High alloyed stainless steel provides a desirable combination of corrosion resistance and mechanical properties, being a preferred material when ductility, overall strength and resistance to harsh environments are required. High service temperatures where alloy elements, as chromium and molybdenum, are present, is a well-known recipe for the precipitation of detrimental phases in the material. Even a small amount of these precipitations may impair the mechanical and corrosion properties. The main objective with this thesis is to investigate the possibility to recover the initial properties after detrimental phases have transformed part of the materials microstructure. Different stages of detrimental phases are intentionally provoked to achieve a wider spectra of analysis.
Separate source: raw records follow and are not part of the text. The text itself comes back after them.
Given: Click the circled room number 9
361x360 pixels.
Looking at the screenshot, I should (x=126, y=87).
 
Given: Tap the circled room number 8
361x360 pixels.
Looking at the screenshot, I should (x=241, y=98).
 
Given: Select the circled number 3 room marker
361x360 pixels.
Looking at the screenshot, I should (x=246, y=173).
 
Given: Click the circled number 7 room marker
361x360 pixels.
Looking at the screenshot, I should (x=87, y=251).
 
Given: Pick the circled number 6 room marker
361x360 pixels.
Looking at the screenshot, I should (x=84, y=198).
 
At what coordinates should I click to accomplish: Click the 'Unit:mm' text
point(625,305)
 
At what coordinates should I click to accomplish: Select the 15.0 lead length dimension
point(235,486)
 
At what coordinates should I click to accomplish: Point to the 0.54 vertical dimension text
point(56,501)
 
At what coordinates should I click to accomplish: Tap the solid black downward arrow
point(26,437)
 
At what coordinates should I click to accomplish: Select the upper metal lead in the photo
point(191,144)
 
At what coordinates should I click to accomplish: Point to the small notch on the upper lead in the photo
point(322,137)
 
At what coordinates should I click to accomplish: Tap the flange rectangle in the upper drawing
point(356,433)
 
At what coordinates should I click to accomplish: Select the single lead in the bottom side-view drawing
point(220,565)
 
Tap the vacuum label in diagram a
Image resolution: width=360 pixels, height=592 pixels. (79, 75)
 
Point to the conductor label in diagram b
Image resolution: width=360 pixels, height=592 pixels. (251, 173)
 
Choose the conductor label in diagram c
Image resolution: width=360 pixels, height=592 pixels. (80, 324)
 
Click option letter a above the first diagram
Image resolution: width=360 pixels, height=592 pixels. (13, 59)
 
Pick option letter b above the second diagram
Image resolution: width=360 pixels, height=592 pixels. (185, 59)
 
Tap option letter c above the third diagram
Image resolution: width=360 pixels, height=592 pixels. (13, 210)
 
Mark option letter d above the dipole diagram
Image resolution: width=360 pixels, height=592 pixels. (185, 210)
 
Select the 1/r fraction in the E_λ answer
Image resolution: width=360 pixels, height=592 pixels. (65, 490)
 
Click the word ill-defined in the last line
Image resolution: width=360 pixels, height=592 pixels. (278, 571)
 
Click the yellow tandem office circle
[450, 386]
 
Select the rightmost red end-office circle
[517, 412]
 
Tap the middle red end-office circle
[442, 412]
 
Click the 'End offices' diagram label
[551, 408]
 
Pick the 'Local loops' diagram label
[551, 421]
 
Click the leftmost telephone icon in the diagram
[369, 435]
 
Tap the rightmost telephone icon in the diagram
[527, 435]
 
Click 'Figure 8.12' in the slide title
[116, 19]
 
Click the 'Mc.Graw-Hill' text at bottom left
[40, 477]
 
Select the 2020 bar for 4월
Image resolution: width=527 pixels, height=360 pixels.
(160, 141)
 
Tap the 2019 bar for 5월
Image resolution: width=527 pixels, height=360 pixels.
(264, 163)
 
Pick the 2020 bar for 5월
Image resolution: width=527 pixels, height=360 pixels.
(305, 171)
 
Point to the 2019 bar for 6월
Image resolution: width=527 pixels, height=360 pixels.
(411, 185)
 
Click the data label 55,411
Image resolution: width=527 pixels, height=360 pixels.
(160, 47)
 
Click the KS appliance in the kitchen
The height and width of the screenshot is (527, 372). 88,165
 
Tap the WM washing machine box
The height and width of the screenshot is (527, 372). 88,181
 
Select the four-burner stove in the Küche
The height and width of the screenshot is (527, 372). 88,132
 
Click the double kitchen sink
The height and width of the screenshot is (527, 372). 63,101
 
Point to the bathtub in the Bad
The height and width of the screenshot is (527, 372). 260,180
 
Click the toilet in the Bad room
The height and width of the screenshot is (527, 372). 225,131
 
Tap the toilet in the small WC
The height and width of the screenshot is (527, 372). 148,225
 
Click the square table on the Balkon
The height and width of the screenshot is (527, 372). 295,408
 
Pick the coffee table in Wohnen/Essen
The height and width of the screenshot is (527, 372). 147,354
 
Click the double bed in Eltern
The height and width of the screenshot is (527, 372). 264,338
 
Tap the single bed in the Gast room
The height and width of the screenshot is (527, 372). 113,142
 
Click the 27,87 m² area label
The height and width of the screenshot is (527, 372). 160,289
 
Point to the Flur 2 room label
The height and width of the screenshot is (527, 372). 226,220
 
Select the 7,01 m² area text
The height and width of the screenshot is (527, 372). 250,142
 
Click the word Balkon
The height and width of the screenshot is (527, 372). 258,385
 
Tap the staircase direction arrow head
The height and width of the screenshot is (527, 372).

In order to quantify the damage and recovery, material is evaluated metallographically and by performing Charpy V-notch impact test, where the first mentioned gives us the exact amount of sub phases that has appeared in the microstructure and the latter gives us an idea of the behavior of the material, due to a sharp decrease in toughness led by the growth of detrimental phases in the given structure. The theory behind steel restructuration proves to be right, showing that the microstructure and any detrimental phases can be dissolved by performing a correct heat treatment at a sufficiently high temperature with the correct cooling. The first material, UNS S32760, is able to recover up to 86% percent of its toughness no matter what the previous exposure to detrimental phases was. All previous detrimental phases retreat when proper heat treatment is applied. The lack of toughness recovery is due to the precipitation of a new detrimental phase, chrome nitride. This precipitation is due to the saturation of nitrogen in ferrite grains when a fast cooling is applied. Samples from the second material, UNS S31254, were subjected to the same heat treatments. Results show lower propensity to formation of detrimental phases and an overall recovery of the microstructure compared to factory standards.